begin Quoted passage

Scientists at UCF are gathering valuable data for humanity’s next venture back to the moon and even for potential lunar settlements.
UCF physics doctoral candidate Brandon Dotson and Florida Space Institute planetary scientist Phil Metzger ’00MS ’05PhD analyzed rock samples from the first SpaceX Starship rocket launch in April 2023 that triggered a unique reaction causing the concrete launchpad to explode and eject material up to six miles away. The blast left a crater where the rocket had been because there was no water suppression or cooling method for the launchpad.
In a paper presented in April at the 2024 American Society of Civil Engineers Earth and Space Conference, Dotson and Metzger explained that the large rocket’s exhaust superheated the sand underneath the launchpad causing a reaction similar to a volcanic eruption. Sand particles were lofted and accelerated by vaporization of groundwater from the rocket exhaust and were carried away to the nearby town of Port Isabel, Texas.
Their unique findings may offer context for not just further Earth-based rocket launches, but also lunar-based launches, Dotson says. The knowledge gained from the launchpad’s destruction can provide information about variables related to reducing ejected material on the moon, such as vehicle size, launchpad material and cooling methods, he says.

end Quoted passage
begin Given data

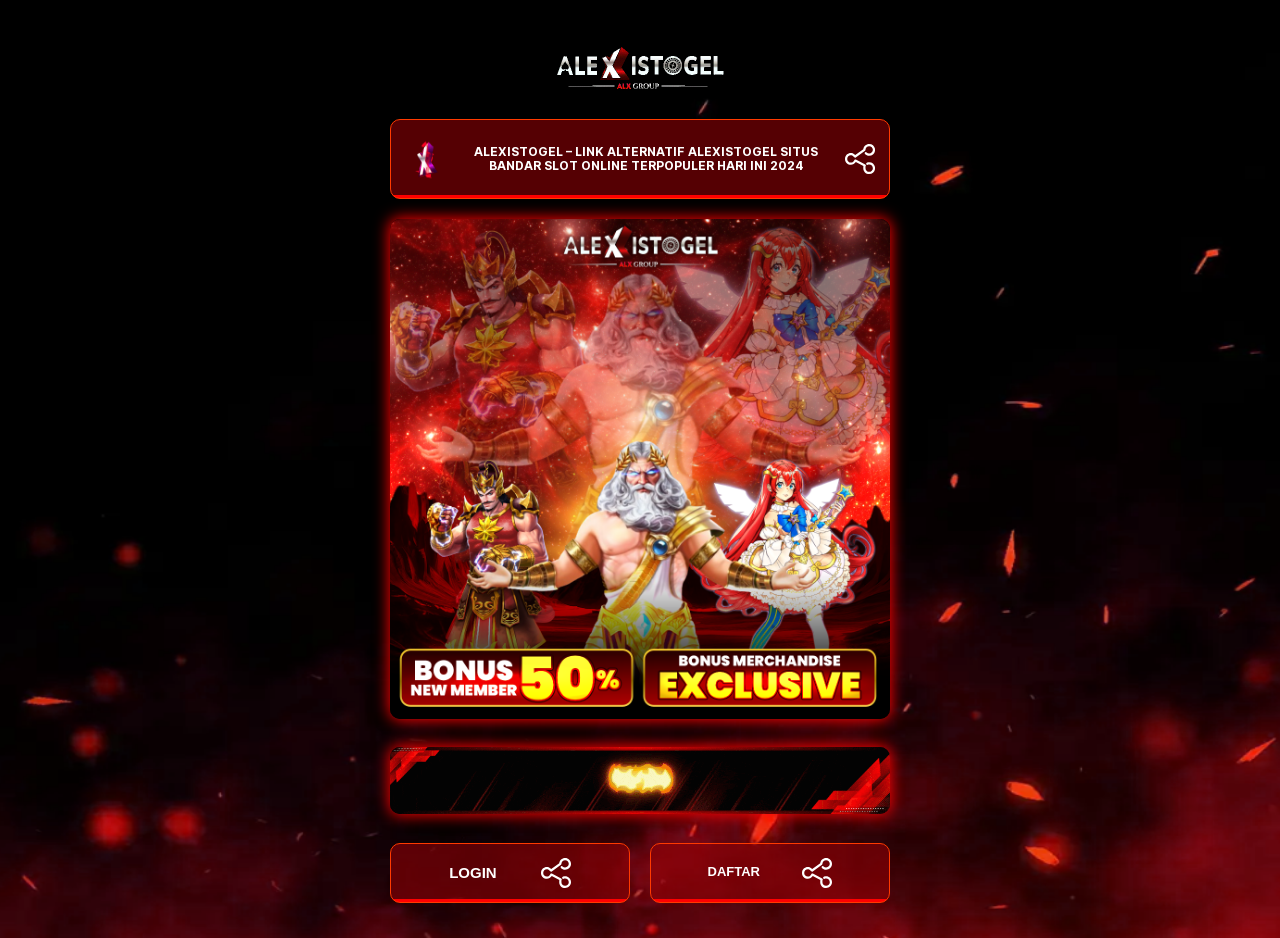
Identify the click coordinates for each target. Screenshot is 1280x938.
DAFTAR (770, 873)
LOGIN (510, 873)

end Given data

*Exercise set:*
a. Return the passage of the Starship launchpad article starting with "UCF physics doctoral" and going on through "Port Isabel, Texas.".
b. Write the next part of the article on the Starship launchpad blast, picking up after its final sentence.
The lines above play no part in these tasks.

*Solved tasks:*
a.
UCF physics doctoral candidate Brandon Dotson and Florida Space Institute planetary scientist Phil Metzger ’00MS ’05PhD analyzed rock samples from the first SpaceX Starship rocket launch in April 2023 that triggered a unique reaction causing the concrete launchpad to explode and eject material up to six miles away. The blast left a crater where the rocket had been because there was no water suppression or cooling method for the launchpad.
In a paper presented in April at the 2024 American Society of Civil Engineers Earth and Space Conference, Dotson and Metzger explained that the large rocket’s exhaust superheated the sand underneath the launchpad causing a reaction similar to a volcanic eruption. Sand particles were lofted and accelerated by vaporization of groundwater from the rocket exhaust and were carried away to the nearby town of Port Isabel, Texas.

b.
“A lot of folks around the country are studying this problem of how you land and launch a rocket from a dusty, low gravity vacuum environment of the moon,” Dotson says. “I think this research gives us some insights into those models of what we can expect for spacecraft of this size. It helps inform the designs that we’re going to use eventually on the moon once we start to build those more permanent lunar infrastructure pieces. I think as we look at building landing or launchpads on the moon, if we start to build a base, this launch kind of shows us the importance of having maybe breathable launch pads to avoid that huge pressure build up underneath a launchpad.”
According to SpaceX, its Starship spacecraft and Super Heavy rocket — collectively referred to as Starship — is a 400-foot tall two-stage reusable rocket system designed to carry cargo and up to 100 people into space. Starship is scheduled for use in NASA’s Artemis III and IV missions.
SpaceX has performed three more Starship test launches since the initial test last April, and SpaceX is anticipating a fifth launch later this year, according to SpaceX CEO Elon Musk.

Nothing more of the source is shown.